One of his most successful advances came in 1934 after he started to work with Roger Lacourière. The artist adopted a method referred to as the ‘sugar-lift aquatint’. This meant using a sugary solution that created painterly, very tonal effects, like those we can see in Faune devoilant une femme (Faun Unveiling a Sleeping Woman).
That work was one of 100 etchings that made up the ‘Vollard Suite’, one of Picasso’s most famous series. The series was named after Ambroise Vollard, for whom it was made, between 1930 and 1937 – in exchange for two paintings the dealer owned by Cézanne and Renoir.
Post-1945: Fernand Mourlot, lithography and The Bull
With Paris newly liberated after World War II, Picasso found himself inundated with visitors and took refuge in the studio of lithographer Fernand Mourlot. Now working together, they created some 400 lithographs, to include several portraits of Françoise Gilot, Picasso’s latest lover.
During this time, Picasso started to use his fingers to make marks, rather than using a brush or lithographic crayon. Picasso also appreciated the way lithography – more than other printmaking processes – allowed him to easily make changes to images as he went along.
1950s: Hidalgo Arnéra and linocut
Picasso moved to the Côte d’Azur in the 1950s. Lithography and etching were more difficult to practice there, as they required specialist equipment that wasn’t easy to get hold of. After a while however, he came across a local printer named Hidalgo Arnéra, whose specialism was in posters – and it was Arnéra who introduced him to the linocut process.
The linocut process involves cutting separate pieces of linoleum for each of the colours required. Picasso, however, decided to make this process more efficient by inventing the ‘reduction method’, meaning just a single piece of linoleum could be used instead.
1960s: Aldo and Piero Crommelynck and the 347 Suite
In 1963, the printmaking brothers Aldo and Piero Crommelynck wanted so much to collaborate with Picasso that they moved from Paris and set up an etching studio in the village of Mougins, where the artist lived at the time.
With the Crommelyncks’ help, Picasso came to produce hundreds of etchings that signified not just a final hurrah, but the pinnacle of his career in fact.
They include the series known as the ‘347 Suite’ produced in 1968. It was named after the number of etchings in it and was produced by an 86-year-old Picasso in a remarkable burst of intense creation.

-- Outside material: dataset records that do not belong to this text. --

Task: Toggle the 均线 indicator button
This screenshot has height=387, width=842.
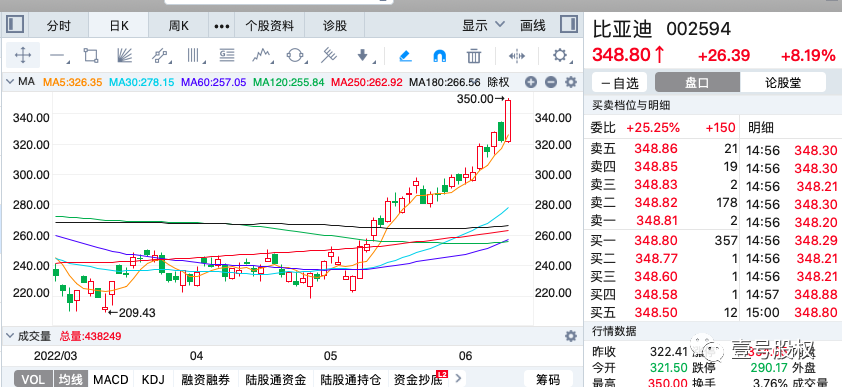Action: (x=70, y=379)
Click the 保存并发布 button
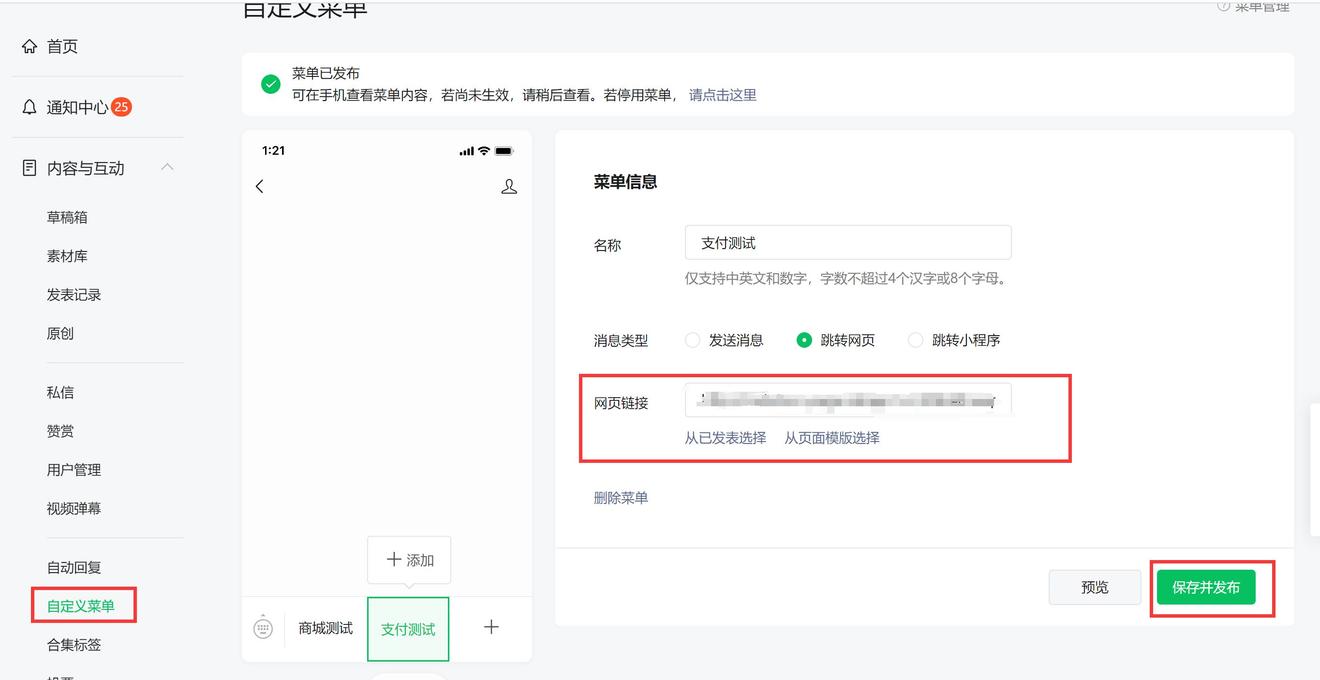Image resolution: width=1320 pixels, height=680 pixels. [x=1206, y=587]
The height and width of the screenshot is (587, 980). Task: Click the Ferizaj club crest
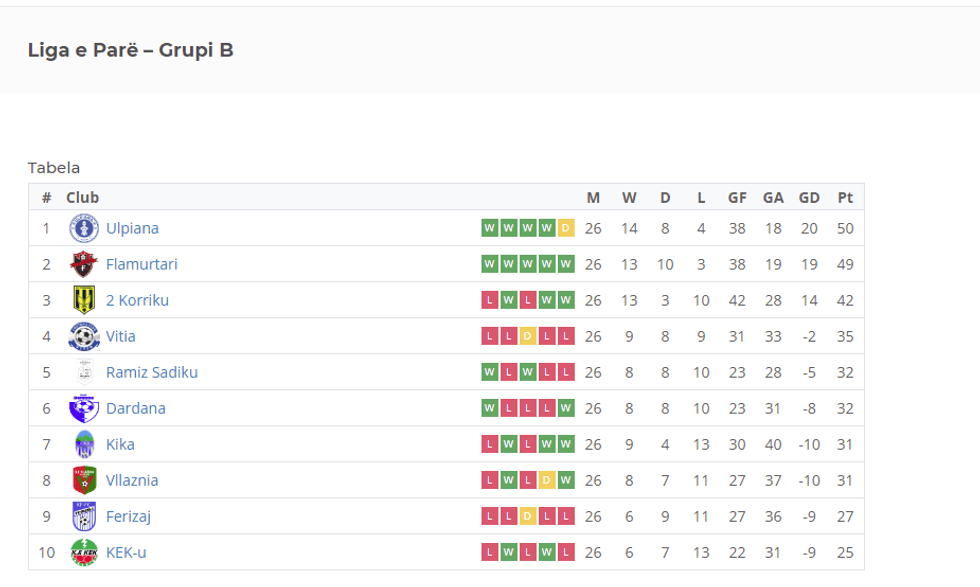point(84,516)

Picasso created his very last series – the ‘156 Suite’ – after turning 90. It was completing in June 1972, less than a year before he died.
A life in printmaking
Picasso’s printmaking career lasted more than seven decades. Like his paintings, his prints can be interpreted autobiographically, to a large extent. His wives and lovers feature regularly, as do certain political references of the time, such as in the pair of prints lampooning General Franco, Sueño y Mentira de Franco I & II.